Set problem: Rewrite the material between the lines holding "will click(26, 94)." and "Click the Deactivate", inclusive, keeping every line whole. Lower each coordinate in the answers by 91 and leave all other numbers unchanged.

--

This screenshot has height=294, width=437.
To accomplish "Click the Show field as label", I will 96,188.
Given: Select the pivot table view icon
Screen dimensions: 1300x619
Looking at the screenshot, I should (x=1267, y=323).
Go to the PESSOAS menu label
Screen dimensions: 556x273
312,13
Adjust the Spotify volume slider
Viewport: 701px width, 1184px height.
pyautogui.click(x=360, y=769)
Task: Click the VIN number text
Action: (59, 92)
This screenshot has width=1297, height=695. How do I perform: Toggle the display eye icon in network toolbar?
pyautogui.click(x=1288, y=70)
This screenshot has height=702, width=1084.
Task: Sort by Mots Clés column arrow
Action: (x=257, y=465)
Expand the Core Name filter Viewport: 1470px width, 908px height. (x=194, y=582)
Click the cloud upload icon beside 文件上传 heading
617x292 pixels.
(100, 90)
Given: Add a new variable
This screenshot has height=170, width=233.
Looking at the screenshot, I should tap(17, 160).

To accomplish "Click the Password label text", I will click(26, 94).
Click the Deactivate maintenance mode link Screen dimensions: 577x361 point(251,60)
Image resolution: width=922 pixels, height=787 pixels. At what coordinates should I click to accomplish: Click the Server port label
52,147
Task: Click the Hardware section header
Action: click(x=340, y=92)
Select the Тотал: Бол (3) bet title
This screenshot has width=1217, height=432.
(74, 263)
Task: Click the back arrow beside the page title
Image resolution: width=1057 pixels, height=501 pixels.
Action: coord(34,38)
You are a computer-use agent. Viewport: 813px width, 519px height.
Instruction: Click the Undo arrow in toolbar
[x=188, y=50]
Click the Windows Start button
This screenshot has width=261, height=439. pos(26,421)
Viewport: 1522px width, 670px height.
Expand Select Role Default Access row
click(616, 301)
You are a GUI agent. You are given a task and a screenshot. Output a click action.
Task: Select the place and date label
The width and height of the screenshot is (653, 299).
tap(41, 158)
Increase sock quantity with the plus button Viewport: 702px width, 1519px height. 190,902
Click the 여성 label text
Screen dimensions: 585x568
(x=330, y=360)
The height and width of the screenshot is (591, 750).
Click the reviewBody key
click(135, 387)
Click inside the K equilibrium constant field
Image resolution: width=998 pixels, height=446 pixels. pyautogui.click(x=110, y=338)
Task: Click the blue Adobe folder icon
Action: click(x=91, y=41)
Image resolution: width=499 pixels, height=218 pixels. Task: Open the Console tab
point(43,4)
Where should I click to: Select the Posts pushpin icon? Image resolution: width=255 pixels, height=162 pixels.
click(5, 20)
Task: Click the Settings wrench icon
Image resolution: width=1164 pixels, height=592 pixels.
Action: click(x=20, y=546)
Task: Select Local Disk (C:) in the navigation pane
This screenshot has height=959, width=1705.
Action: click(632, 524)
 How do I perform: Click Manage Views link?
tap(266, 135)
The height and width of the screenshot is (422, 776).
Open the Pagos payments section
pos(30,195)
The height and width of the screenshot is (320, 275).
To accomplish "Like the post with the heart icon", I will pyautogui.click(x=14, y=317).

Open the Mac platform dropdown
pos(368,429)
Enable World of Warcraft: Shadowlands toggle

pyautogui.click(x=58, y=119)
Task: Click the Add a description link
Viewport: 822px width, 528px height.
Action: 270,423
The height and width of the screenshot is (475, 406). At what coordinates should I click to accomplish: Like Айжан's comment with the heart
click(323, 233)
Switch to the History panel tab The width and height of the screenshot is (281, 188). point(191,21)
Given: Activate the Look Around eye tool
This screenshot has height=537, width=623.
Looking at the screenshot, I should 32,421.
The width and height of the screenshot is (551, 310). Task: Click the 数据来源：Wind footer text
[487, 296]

--

Result of the task:
To accomplish "Click the Password label text", I will click(-65, 3).
Click the Deactivate maintenance mode link Screen dimensions: 577x361 point(160,-31)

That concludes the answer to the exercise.